**EXCERPTED RECORDS:**
======
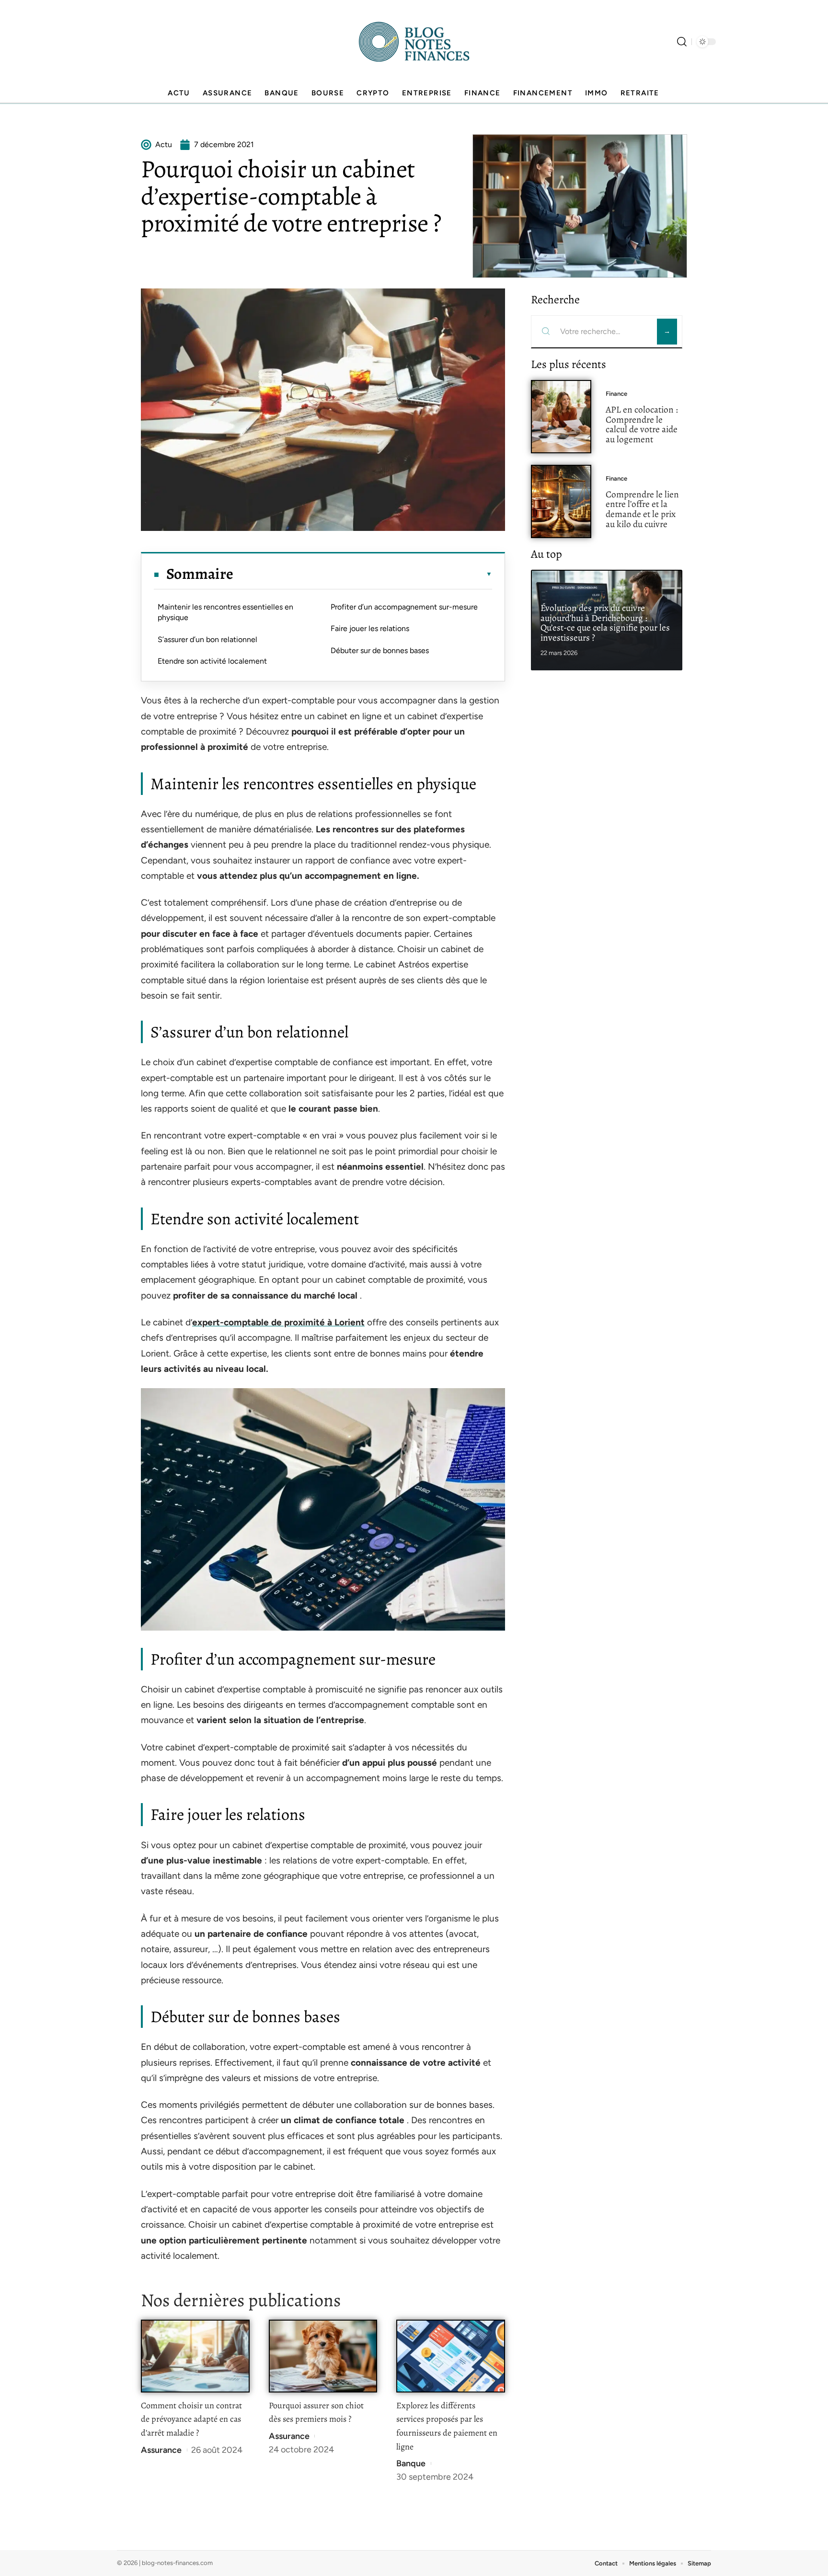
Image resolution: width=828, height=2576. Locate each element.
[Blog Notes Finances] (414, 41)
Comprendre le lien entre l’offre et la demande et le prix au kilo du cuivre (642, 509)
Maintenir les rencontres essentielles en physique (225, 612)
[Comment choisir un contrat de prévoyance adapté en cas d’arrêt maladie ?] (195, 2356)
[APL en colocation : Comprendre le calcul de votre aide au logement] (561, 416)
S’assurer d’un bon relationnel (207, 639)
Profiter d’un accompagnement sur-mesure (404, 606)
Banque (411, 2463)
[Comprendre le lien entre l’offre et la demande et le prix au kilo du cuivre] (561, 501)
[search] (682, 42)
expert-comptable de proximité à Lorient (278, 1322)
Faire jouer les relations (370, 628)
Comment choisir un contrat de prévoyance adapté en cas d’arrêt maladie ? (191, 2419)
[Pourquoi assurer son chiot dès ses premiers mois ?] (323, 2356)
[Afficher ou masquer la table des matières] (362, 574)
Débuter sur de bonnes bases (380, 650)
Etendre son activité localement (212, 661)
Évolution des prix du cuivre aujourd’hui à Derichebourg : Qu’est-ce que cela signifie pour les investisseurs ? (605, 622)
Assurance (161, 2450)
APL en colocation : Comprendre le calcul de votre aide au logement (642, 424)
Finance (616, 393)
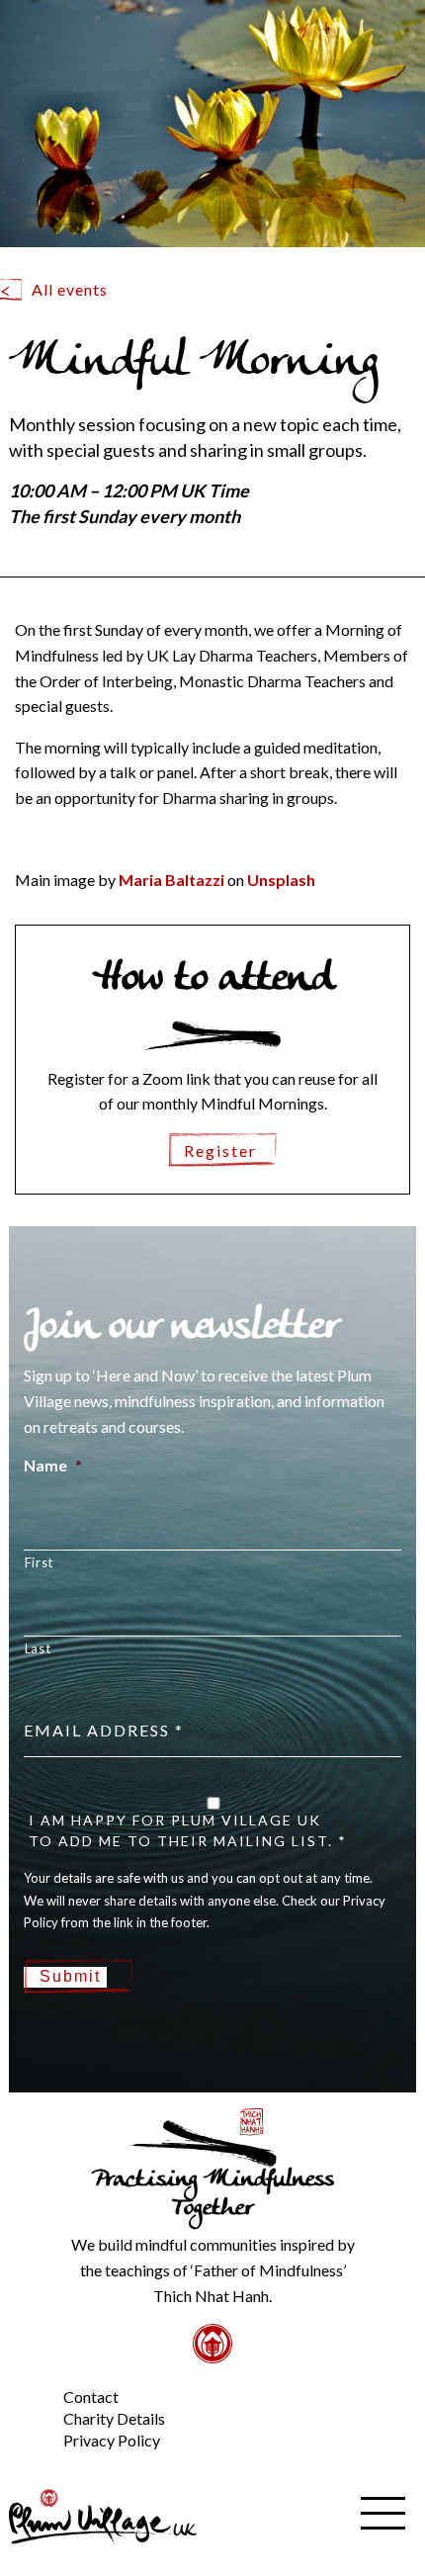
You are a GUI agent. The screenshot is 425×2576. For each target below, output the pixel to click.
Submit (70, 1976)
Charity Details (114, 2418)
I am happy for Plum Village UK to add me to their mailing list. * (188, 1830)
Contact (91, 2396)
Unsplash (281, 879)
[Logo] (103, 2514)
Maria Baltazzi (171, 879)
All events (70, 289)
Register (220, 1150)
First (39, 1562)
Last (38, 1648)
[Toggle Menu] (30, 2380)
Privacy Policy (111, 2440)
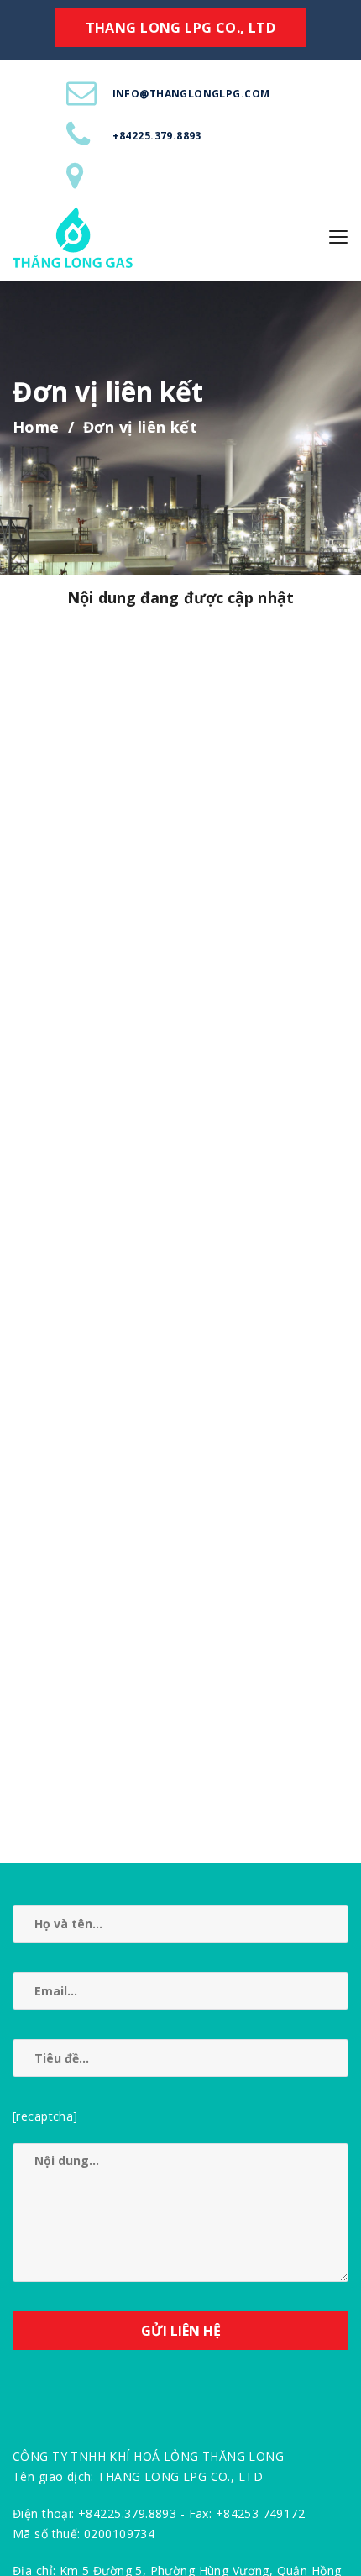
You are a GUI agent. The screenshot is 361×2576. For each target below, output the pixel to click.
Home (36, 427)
======
Would you retype every line shown above exactly, leaving the pictures aside?

**RESPONSE FOR THIS EXERCISE:**
Image resolution: width=828, height=2576. Locate each element.
[Blog Notes Finances] (414, 41)
Comprendre le lien entre l’offre et la demande et le prix au kilo du cuivre (642, 509)
Maintenir les rencontres essentielles en physique (225, 612)
[Comment choisir un contrat de prévoyance adapté en cas d’arrêt maladie ?] (195, 2356)
[APL en colocation : Comprendre le calcul de votre aide au logement] (561, 416)
S’assurer d’un bon relationnel (207, 639)
Profiter d’un accompagnement sur-mesure (404, 606)
Banque (411, 2463)
[Comprendre le lien entre l’offre et la demande et le prix au kilo du cuivre] (561, 501)
[search] (682, 42)
expert-comptable de proximité à Lorient (278, 1322)
Faire jouer les relations (370, 628)
Comment choisir un contrat de prévoyance adapté en cas d’arrêt maladie ? (191, 2419)
[Pourquoi assurer son chiot dès ses premiers mois ?] (323, 2356)
[Afficher ou masquer la table des matières] (362, 574)
Débuter sur de bonnes bases (380, 650)
Etendre son activité localement (212, 661)
Évolution des prix du cuivre aujourd’hui à Derichebourg : Qu’est-ce que cela signifie pour les investisseurs ? (605, 622)
Assurance (161, 2450)
APL en colocation : Comprendre le calcul de votre aide au logement (642, 424)
Finance (616, 393)
You are a GUI agent. The screenshot is 425×2576. For each target below, output the pixel to click.
Submit (70, 1976)
Charity Details (114, 2418)
I am happy for Plum Village UK to add me to their mailing list. * (188, 1830)
Contact (91, 2396)
Unsplash (281, 879)
[Logo] (103, 2514)
Maria Baltazzi (171, 879)
All events (70, 289)
Register (220, 1150)
First (39, 1562)
Last (38, 1648)
[Toggle Menu] (30, 2380)
Privacy Policy (111, 2440)
You are a GUI agent. The screenshot is 361×2576. For each target below, output the pixel to click.
Home (36, 427)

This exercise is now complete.